The question I asked my dad was a religious question. I asked him how he was so certain that there was a heaven. And I'm seven or eight years old. Now, he had satisfied it himself. My father was a lawyer, but he was also, for all intents and purposes, a scholar of the Bible. And he was deep thinker about it. The concept of eternal life was something that captivated him and he was always searching for ways to convince people with humanly logic, above and beyond just having faith in the Bible, he was always searching for something that would convince him, sort of like Pascal's wager, although this was not his, but Blaise Pascal, the brilliant eighteenth century philosopher. Pascal's wager basically was, hey, if the Bible says there is an eternal life if you're a believer, it makes sense to believe. If there is no afterlife and you die you're not gonna know the difference, but if there is an afterlife and you don't believe you'll find out because you're gonna be in hell, so safe bet is to believe.

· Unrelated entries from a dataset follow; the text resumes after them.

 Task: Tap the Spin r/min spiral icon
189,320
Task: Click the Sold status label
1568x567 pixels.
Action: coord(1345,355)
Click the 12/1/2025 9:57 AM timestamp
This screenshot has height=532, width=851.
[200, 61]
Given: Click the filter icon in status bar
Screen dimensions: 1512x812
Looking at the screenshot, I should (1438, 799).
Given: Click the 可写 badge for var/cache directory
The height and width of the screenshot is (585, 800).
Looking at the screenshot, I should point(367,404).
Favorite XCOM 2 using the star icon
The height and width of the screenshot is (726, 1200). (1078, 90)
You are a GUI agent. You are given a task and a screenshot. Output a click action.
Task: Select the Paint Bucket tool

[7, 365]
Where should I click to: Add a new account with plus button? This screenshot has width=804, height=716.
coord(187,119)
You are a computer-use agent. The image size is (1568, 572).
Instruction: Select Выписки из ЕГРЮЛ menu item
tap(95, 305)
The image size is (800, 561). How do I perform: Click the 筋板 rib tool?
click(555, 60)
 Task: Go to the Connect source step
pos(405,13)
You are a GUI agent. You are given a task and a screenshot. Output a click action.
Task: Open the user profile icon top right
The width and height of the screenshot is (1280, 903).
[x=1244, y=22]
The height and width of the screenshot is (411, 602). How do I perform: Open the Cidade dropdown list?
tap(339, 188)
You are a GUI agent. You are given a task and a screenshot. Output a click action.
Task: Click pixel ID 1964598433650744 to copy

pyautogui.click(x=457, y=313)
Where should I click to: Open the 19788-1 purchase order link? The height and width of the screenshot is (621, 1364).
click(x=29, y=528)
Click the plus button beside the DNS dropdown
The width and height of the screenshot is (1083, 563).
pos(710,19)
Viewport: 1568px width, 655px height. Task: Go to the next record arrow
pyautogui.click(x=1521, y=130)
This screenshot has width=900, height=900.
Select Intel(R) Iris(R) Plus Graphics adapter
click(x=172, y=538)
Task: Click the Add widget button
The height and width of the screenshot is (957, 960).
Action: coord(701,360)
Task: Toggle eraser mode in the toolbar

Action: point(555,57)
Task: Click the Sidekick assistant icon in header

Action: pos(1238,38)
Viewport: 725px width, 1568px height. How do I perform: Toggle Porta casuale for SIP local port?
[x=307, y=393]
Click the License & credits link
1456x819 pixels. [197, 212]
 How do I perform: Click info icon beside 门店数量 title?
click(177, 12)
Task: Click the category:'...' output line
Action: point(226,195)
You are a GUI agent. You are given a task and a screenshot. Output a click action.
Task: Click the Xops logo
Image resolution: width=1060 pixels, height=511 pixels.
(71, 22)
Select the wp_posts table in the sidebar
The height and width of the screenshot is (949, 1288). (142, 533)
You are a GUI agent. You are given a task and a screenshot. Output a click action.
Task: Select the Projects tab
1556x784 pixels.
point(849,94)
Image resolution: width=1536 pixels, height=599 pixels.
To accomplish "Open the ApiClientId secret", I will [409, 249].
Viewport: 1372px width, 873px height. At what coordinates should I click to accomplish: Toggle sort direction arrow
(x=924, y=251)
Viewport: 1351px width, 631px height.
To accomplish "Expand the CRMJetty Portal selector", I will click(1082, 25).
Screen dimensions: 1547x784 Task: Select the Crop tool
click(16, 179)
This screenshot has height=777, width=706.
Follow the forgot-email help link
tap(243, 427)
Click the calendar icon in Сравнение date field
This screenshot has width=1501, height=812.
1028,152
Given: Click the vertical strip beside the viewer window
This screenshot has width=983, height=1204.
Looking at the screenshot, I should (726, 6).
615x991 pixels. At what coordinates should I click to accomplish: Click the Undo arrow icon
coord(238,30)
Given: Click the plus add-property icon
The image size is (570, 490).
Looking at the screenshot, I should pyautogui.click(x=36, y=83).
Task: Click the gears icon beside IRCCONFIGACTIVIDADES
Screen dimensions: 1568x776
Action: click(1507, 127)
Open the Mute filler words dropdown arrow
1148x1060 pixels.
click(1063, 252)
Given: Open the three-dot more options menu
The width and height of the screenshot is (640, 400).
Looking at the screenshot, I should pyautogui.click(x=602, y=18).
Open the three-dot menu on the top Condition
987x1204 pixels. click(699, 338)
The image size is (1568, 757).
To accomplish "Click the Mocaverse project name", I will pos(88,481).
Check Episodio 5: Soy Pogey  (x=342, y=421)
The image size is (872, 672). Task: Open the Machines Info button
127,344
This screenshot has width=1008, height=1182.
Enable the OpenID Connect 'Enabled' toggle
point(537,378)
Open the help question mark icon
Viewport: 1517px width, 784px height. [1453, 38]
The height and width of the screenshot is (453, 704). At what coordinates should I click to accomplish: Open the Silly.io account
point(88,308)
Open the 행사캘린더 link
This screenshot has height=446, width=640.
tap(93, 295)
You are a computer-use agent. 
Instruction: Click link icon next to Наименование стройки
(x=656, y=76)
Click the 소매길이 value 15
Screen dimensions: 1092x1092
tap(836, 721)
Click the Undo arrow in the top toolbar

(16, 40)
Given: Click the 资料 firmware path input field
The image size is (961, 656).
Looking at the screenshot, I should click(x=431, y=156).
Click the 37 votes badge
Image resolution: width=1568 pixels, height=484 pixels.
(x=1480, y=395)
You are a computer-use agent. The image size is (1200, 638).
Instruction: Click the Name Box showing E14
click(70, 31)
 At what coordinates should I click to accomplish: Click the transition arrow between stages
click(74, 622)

He taught Sunday school, he occasionally did sermons and so forth, so I asked him how he knew, how he was so confident, and he told me this story not when I was seven or eight, he told me later on when I was old enough to be able to understand it, and his answer was, "Well, son, you know, I believe in creation. I believe in a loving God." He went through all that. Gotta make a short version of it 'cause of time. He said, "I just don't believe a loving God would create beings who could conceive of, plan for, and imagine and have faith in such places if it weren't true. It would be the ultimate cruelty of a loving God."